Business daily El Economista said the IMF, the EU and the US Treasury had drawn up a liquidity plan for Spain including a credit line of up between 200 and 250 billion euros.

The plan would use money from a special-purpose fund worth up to 500 billion euros put in place last month to help eurozone nations that run into Greek-style debt problems, it added.

The IMF, the European Commission and the Spanish government have denied any bailout is in the works, with Brussels dismissing the report as "rubbish."

But IMF chief Dominique Strauss-Kahn announced Wednesday he will visit Madrid this week to meet Spanish Prime Minister Jose Luis Rodriguez Zapatero, adding to speculation over a rescue package.

Strauss-Kahn stressed it would be a "working visit" and again dismissed the talk of a bailout for Spain.

EU finance ministers last week finalised the details of the 500 billion euros loan and guarantee fund, set up to calm investors who had switched attention to Spain and other weaker eurozone members after a 110-billion-euro Greek bailout was agreed with the EU and IMF.

The IMF warned last month that Spain's economy needed "far-reaching and comprehensive reforms" of its rigid labour market and banking sector if it wants to solve its huge debt and deficit problems.

Bank of Spain governor Miguel Fernandez Ordonez meanwhile also called for rapid implementation of restructuring measures, including those to "improve the competitiveness of the Spanish economy."
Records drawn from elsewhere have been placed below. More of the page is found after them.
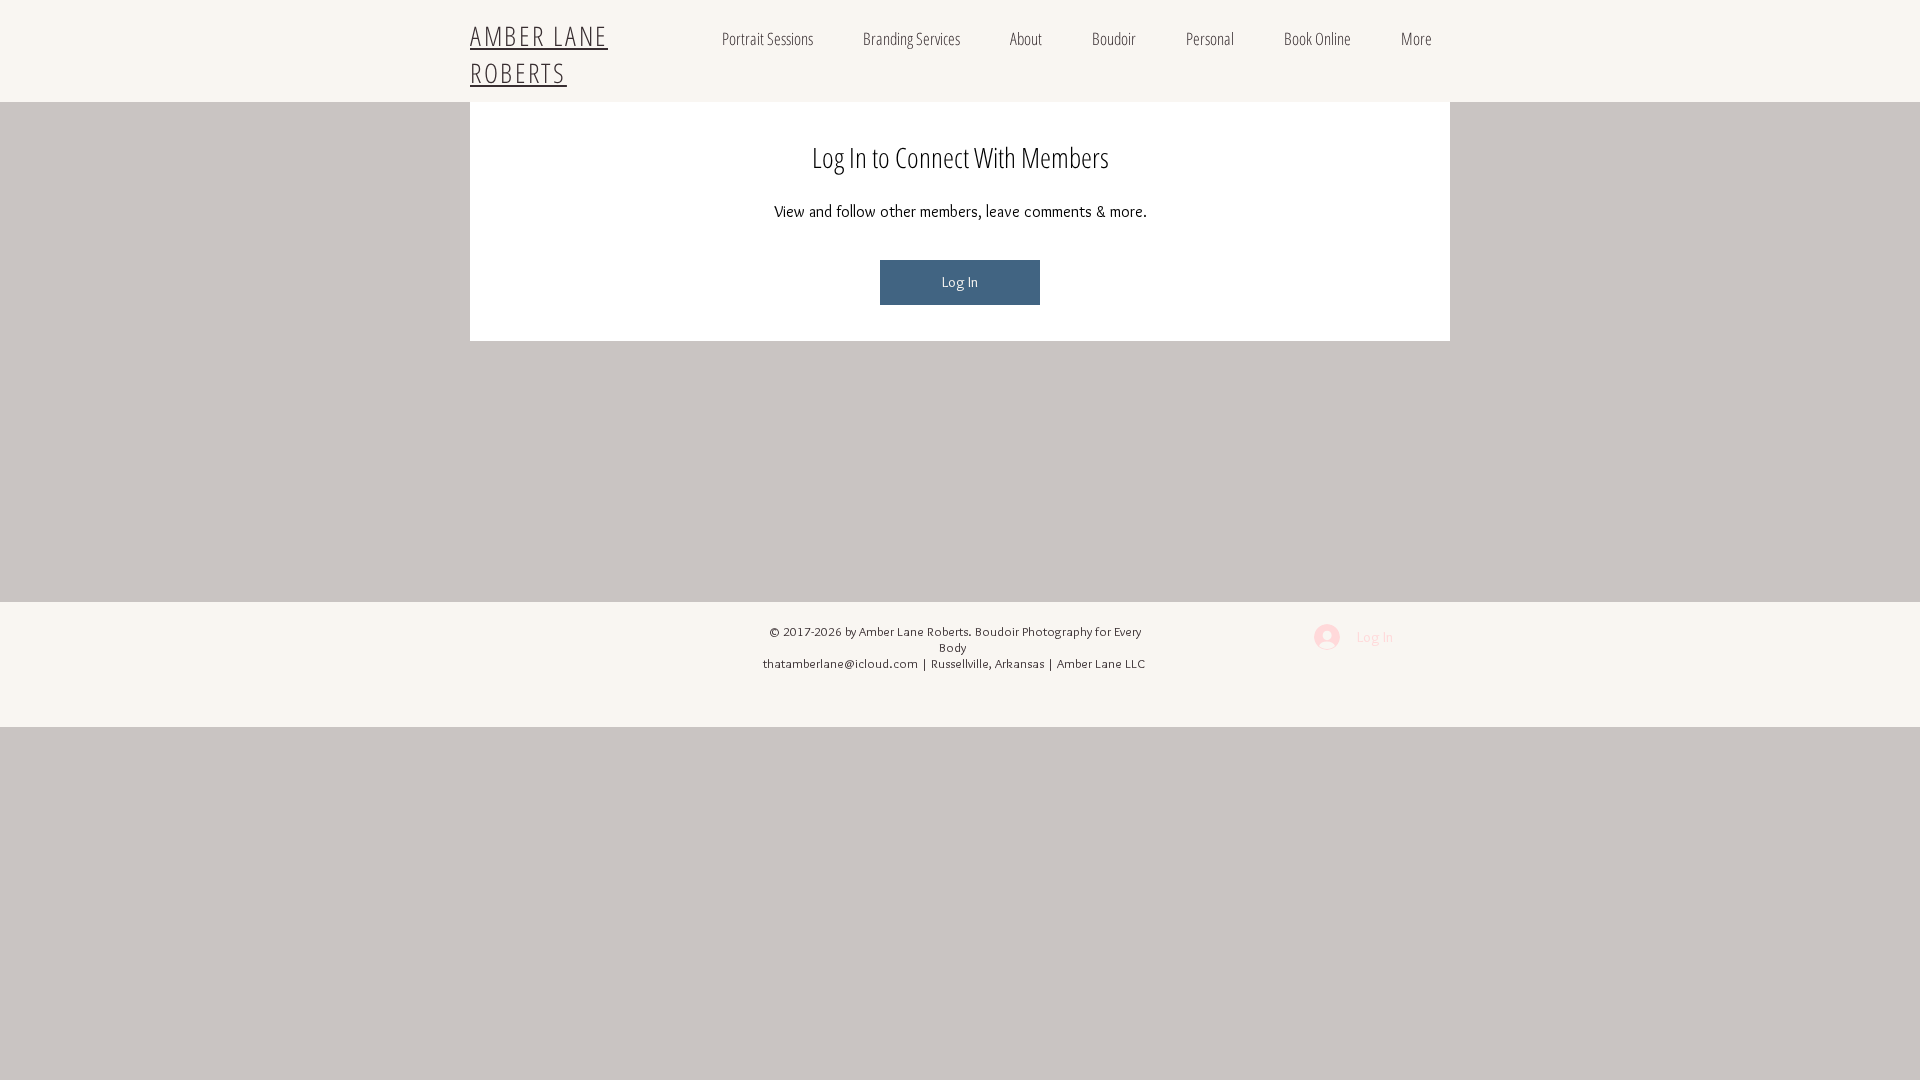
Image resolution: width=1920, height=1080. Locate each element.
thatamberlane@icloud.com (840, 663)
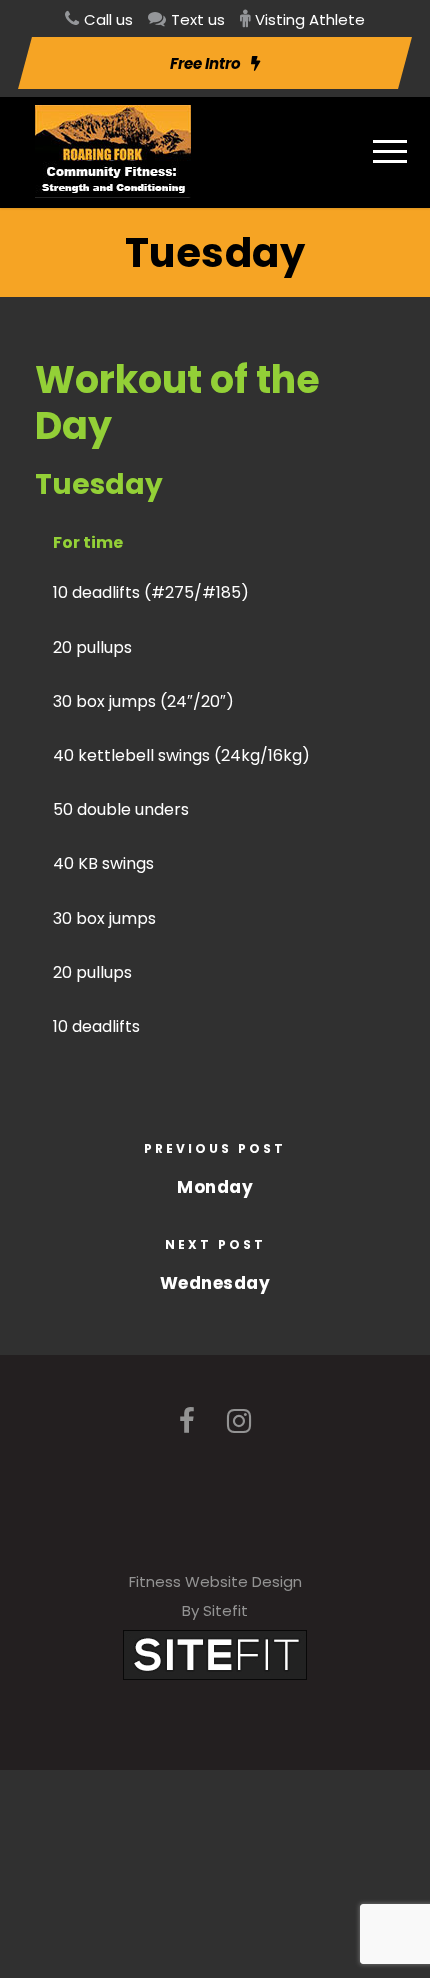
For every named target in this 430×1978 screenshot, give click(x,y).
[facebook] (187, 1421)
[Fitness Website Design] (215, 1653)
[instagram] (239, 1421)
The government pushed ahead with its own version of the labour market reforms after talks between it and unions and employers collapsed last week.

Spain's two largest unions, the CCOO and the UGT which represent over two million workers, on Tuesday called for a general strike on September 29 to protest the plan.

Workers on full contracts are currently entitled to severance pay of as much as 45 days per year worked, one of the highest levels in Europe. Under the government reform, this would be reduced to 33 days for some contracts.

The plan also calls for the creation of a government-sponsored fund for each worker that could be used by firms to pay a portion of an employee's severance.

Many economists blame the high jobless rate on the high cost of firing workers in Spain, which makes employers reluctant to hire staff and encourages the use of temporary contracts that have few benefits and rights.

The government has also encouraged the rapid consolidation of the country's 45 regional savings banks to weather the country's uncertain economic outlook sparked by the collapse of the property sector.

But its public finances could be further strained after the Bank of Spain revealed Wednesday that these regional banks have requested around 11 billion euros from a state restructuring fund to carry out merger plans.

The banks had until Tuesday to request financing from the Fund for Orderly Bank Reconstruction (FROB), which was set up in June last year to help the struggling saving banks merge or restructure.